Check Permissions

Learn how to use the permission check methods in the Role class for precise access control.

Check Permissions

The Role class in iamjs provides a set of powerful methods for verifying permissions. These methods enable precise access control and authorization decisions based on role capabilities.

import { Role } from '@iamjs/core';

const role = new Role({
    name: 'role',
    config: {
      user: {
        base: 'crudl',
        custom: {
          ban: false
        }
      },
      post: {
        base: '-rudl',
        custom: {
          publish: true
        }
      }
    }
});

Core Check Methods

can(resource: string, action: string): boolean

Verifies if the role can perform a specific action on a given resource.

role.can('user', 'update'); // Returns: true

cannot(resource: string, action: string): boolean

The inverse of can, determining if a role lacks permission for an action.

role.cannot('user', 'ban'); // Returns: true

Advanced Check Methods

canAny(resource: string, actions: string[]): boolean

Checks if the role has permission for at least one of the specified actions.

role.canAny('post', ['create', 'read']); // Returns: true

canAll(resource: string, actions: string[]): boolean

Verifies if the role has permissions for all specified actions.

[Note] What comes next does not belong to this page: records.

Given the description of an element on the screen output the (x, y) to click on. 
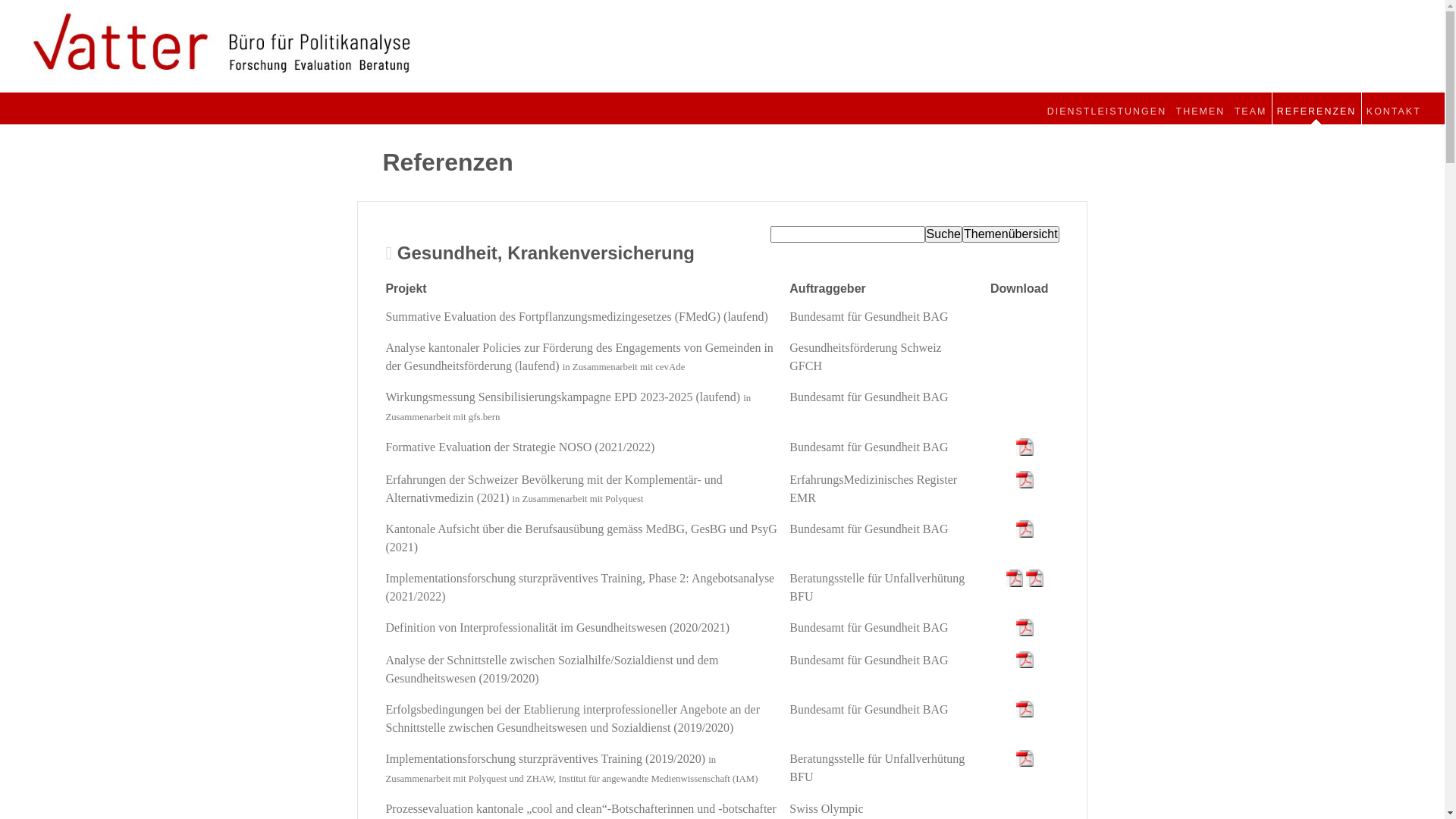
KONTAKT Element type: text (1393, 108)
DIENSTLEISTUNGEN Element type: text (1105, 108)
Suche Element type: text (943, 233)
TEAM Element type: text (1250, 108)
REFERENZEN Element type: text (1316, 108)
THEMEN Element type: text (1199, 108)
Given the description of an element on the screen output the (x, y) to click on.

role.canAll('post', ['update', 'delete']); // Returns: false

Usage and Best Practices

  1. Granular Control: Use these methods to implement fine-grained access control in your application.

  2. Conditional Rendering: Employ these checks for conditional rendering of UI elements based on user permissions.

  3. API Authorization: Integrate these methods in your API middleware to enforce resource-level access control.

  4. Audit Trails: Log permission checks for comprehensive security audits.

  5. Performance Optimization: These methods are designed for efficient, frequent checks without significant performance overhead.

Example: Implementing a Permission Guard

function guardedAction(role: Role, resource: string, action: string, callback: () => void) {
  if (role.can(resource, action)) {
    callback();
  } else {
    console.log('Permission denied');
  }
}

// Usage
guardedAction(userRole, 'document', 'edit', () => {
  // Perform protected action
});

By leveraging these permission check methods, you can create a robust, flexible, and easily maintainable authorization system in your application, ensuring that users only access resources and perform actions they're explicitly permitted to.